OpenVPN CPU spikes to 100% after upgrade to 2.5
I had 2.4.5 running pretty happily for a good long while, but there are some features in 2.5 that I was really longing for. After upgrading to 2.5, OpenVPN has started misbehaving twice. I wasn't specifically watching CPU usage, but one of our ~40 remote users dropped from the VPN and couldn't get logged back on. The OpenVPN log said that we were out of IP addresses, which I knew wasn't right. I looked at the connections, and that user had 100+ connections. He just kept connecting every 30 seconds, and his old connections weren't dropping, even when his VPN client stopped. (In other words, he wasn't really connected.) The CPU was pegged at 100%, and OpenVPN was using around 95% of that. So I restarted the OpenVPN service and everything settled down.

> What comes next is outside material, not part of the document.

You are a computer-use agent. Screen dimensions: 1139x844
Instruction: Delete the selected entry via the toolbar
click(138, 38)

Then, tonight, I logged on, and the CPU was at 100% again, with OpenVPN hogging most of it. However, there wasn't a rogue user connecting over 100 times. Only 15 or so idle connections. This leads me to believe that whatever caused the CPU usage to spike is what caused the remote user to connect 100 times, not the other way around. I checked the system monitor, and the CPU spike is sudden, not gradual. Usage goes from around 10% to 100% within a 5 minute window.
It seems like something is happening within the OpenVPN process that is pegging the CPU, and it's only been happening since the upgrade. Admittedly, we are doing a lot of heavy lifting with our OpenVPN configuration. We've got two pfSense boxes in HA, and two ISPs, with OpenVPN listening on the loopback address, and the OpenVPN ports from each ISP forwarding to 127.0.0.1. This configuration allows for nearly instantaneous CARP failover, and has been working well for over a year on the same hardware.

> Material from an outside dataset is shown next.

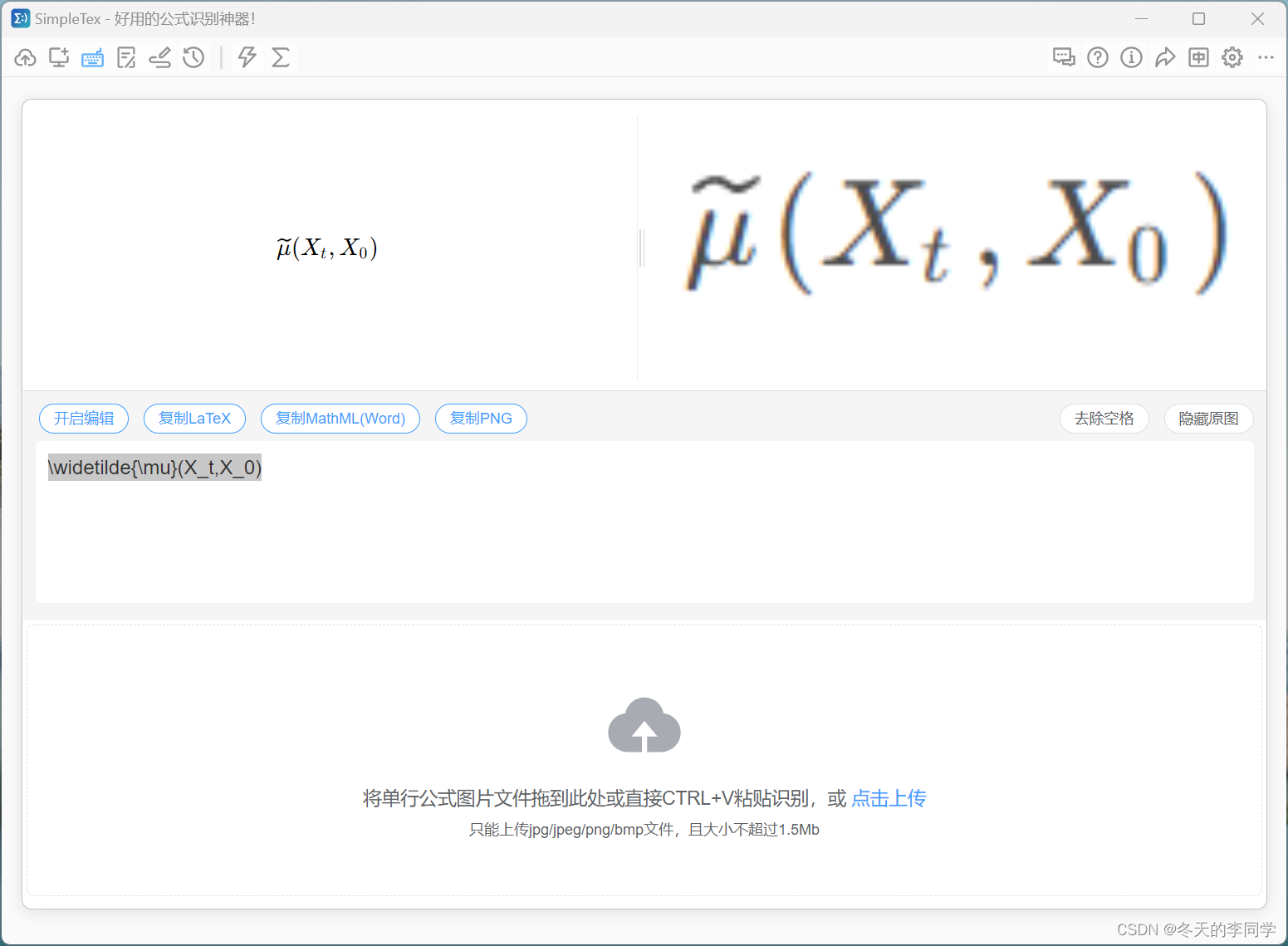Trigger instant recognition with the lightning icon

pyautogui.click(x=246, y=57)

Anything that anyone can think of to check? Or any more information that would be helpful? I'm hoping to catch "The Incident" the next time it happens so that I can look at the OpenVPN logs to see if there is a corresponding entry. If I catch it, I'll post here. I'd appreciate any insight that anyone might have on it.

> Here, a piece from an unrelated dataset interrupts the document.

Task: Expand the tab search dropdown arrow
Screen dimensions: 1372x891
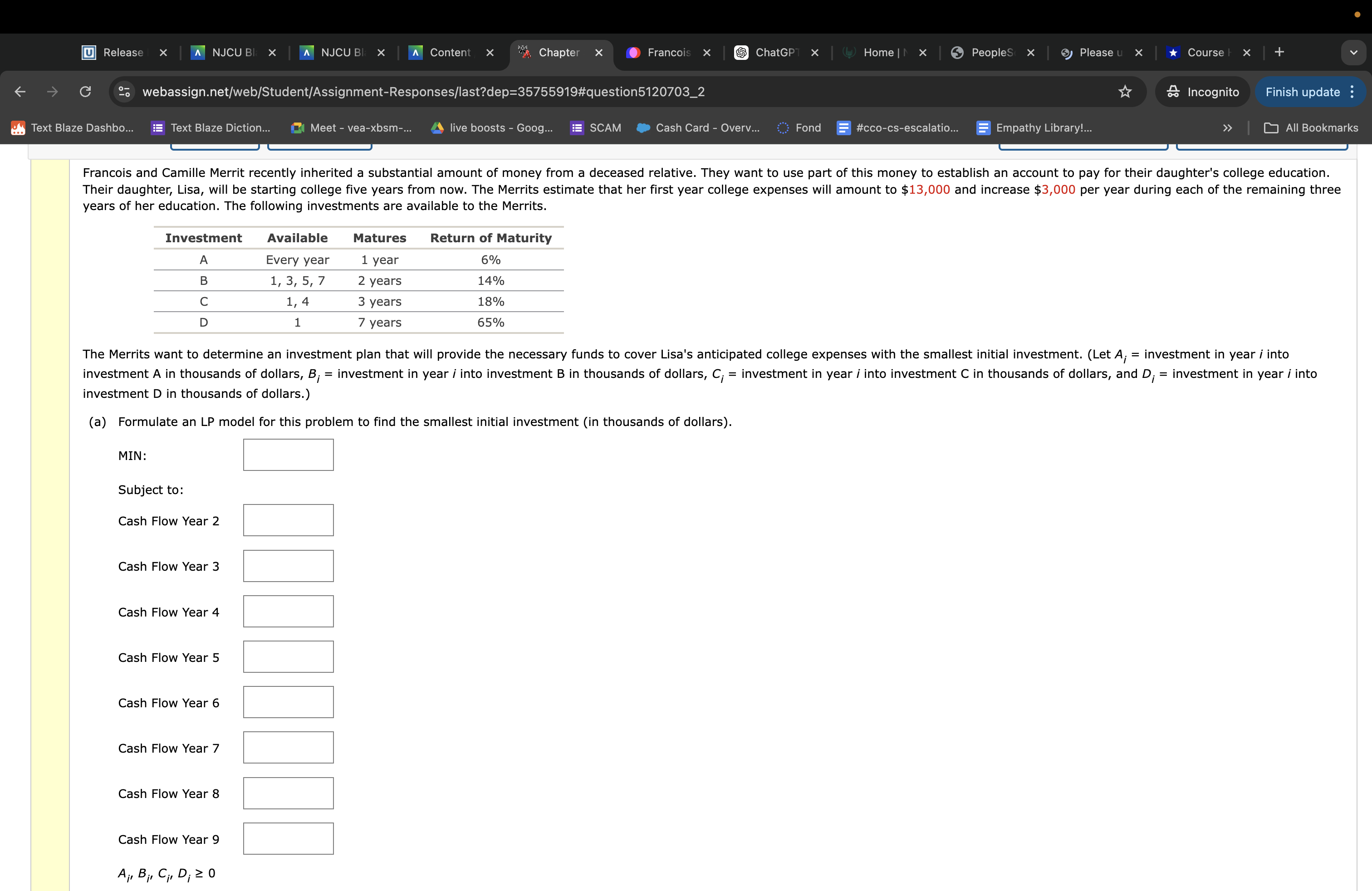Action: (1353, 53)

Happened again this morning, exactly between 7:29 am and 7:30 am. I checked the OpenVPN logs. There is absolutely no activity between 7:31:10 and 7:36:40, which is unusual. Typically someone is reconnecting every few minutes. Then, at 7:36:40, all 13 connected users have an inactivity timeout at the exact same time. After that, all remote users start aggressively connecting, every few seconds. By this point, the CPU is already at 100%. Starting at 8:16:59, the log starts throwing errors that no more IP addresses are available.